Kashmir's smoked fish, a fading winter tradition

Kashmir's smoked fish, a fading winter tradition

Pollution causing massive decline in Kashmir's freshwater fish

By Nusrat Sidiq

SRINAGAR, Jammu and Kashmir (AA) - Mohammad Ramzan, 55, starts his day early in the biting cold winters of Jammu and Kashmir, a disputed region claimed both by India and Pakistan.

By the time he reaches his makeshift shop where he sells smoked fish or Faeri, a local winter delicacy, a beeline of customers has already gathered.

Ramzan's family begins the preparation to make the traditional delicacy at their home located in the vicinity of the Anchara Lake, once a pristine water body.

However, the lake located in the capital city of Srinagar has become a cesspool due to years of neglect.

A recent study on the lake revealed that due to environmental pollutants, the lake has reduced in size by more than half -- from 7.53 square miles to 2.5 sq. mi.

Early in the morning, Ramzan's family unloads buckets of fresh fish that arrive from the market.

The family cleans it and spreads them on a patch of dry grass. A fire is lit underneath the grass to cook the fish.

Some hours later, the charred layer is patiently scraped, the fish is cleaned once again and then taken to the markets.

Ramzan stacks the fish on a round wooden basket, locally called Phott, and takes it to the market.

The delicacy is served with a sideline of kashur haakh (collard greens), tomatoes and radish.

"The customers wait early in the morning to buy it," Ramzan says.

However, the gap between the demand and supply has increased over the years, and hence the prices. The much cherished tradition of making smoked fish in winters is waning.

"For making smoked fish, you need kashir gaad (Kashmiri fish), but due to unabated pollution of our waterbodies, the population of fish is diminishing," Ramzan said.

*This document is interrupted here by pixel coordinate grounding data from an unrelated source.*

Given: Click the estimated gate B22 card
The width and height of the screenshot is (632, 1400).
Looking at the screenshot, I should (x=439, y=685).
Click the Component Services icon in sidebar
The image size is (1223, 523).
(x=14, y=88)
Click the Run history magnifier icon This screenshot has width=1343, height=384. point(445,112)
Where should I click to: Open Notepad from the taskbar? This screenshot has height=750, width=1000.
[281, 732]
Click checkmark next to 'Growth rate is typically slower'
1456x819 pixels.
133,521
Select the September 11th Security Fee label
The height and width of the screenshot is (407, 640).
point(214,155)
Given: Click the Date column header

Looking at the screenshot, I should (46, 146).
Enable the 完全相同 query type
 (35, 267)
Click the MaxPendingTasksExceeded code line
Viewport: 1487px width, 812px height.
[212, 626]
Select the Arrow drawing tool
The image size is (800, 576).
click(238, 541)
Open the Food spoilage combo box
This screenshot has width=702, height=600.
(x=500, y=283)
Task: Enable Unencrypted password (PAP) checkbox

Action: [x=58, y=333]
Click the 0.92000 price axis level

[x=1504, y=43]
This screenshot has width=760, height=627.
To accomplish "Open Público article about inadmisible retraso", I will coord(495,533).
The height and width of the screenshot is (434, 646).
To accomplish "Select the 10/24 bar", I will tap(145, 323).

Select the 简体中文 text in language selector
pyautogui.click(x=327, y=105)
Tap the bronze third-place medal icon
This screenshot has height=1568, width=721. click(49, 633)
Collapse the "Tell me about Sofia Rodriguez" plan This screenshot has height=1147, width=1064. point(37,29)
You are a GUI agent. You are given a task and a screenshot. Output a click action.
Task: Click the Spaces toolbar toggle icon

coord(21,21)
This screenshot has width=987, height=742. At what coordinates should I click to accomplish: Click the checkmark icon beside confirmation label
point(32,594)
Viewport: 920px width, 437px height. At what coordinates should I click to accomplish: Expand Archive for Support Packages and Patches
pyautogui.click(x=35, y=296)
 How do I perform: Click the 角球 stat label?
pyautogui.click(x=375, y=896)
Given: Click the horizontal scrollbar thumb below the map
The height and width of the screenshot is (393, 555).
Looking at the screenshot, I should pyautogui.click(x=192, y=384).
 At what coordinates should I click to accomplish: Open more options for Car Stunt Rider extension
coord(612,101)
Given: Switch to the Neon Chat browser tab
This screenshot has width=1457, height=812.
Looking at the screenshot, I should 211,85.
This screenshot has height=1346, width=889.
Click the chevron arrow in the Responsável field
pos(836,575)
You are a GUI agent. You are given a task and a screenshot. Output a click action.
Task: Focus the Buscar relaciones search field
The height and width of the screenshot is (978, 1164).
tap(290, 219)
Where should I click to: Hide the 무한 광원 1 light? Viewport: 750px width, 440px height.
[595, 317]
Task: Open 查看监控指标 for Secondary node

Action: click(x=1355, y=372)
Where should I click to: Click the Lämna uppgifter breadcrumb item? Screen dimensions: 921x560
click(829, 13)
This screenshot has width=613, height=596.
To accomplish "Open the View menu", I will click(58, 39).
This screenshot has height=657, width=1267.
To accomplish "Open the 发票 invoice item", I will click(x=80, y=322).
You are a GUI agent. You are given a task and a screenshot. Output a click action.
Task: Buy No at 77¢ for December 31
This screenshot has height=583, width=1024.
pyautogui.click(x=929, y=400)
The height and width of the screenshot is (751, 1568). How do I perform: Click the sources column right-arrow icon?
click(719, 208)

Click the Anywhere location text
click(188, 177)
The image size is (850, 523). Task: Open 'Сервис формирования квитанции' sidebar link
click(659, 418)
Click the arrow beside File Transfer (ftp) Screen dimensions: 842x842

He recalled that during his childhood, his father and grandfather used to catch fresh fish from the Anchar Lake, but not anymore due to unabated pollution.

"It is a stinking pool now, all sorts of waste goes there, how will the fish thrive in such polluted waters?" Ramzan says.

"Now everything has changed, this tradition is dying," he says, pointing to the pollution in the lake.

Only some selected spots in the city sell smoke fish now.

"This smoked fish is not just a traditional dish, it has a history and people associated with it. It cannot be written off," Ramzan says with a smile.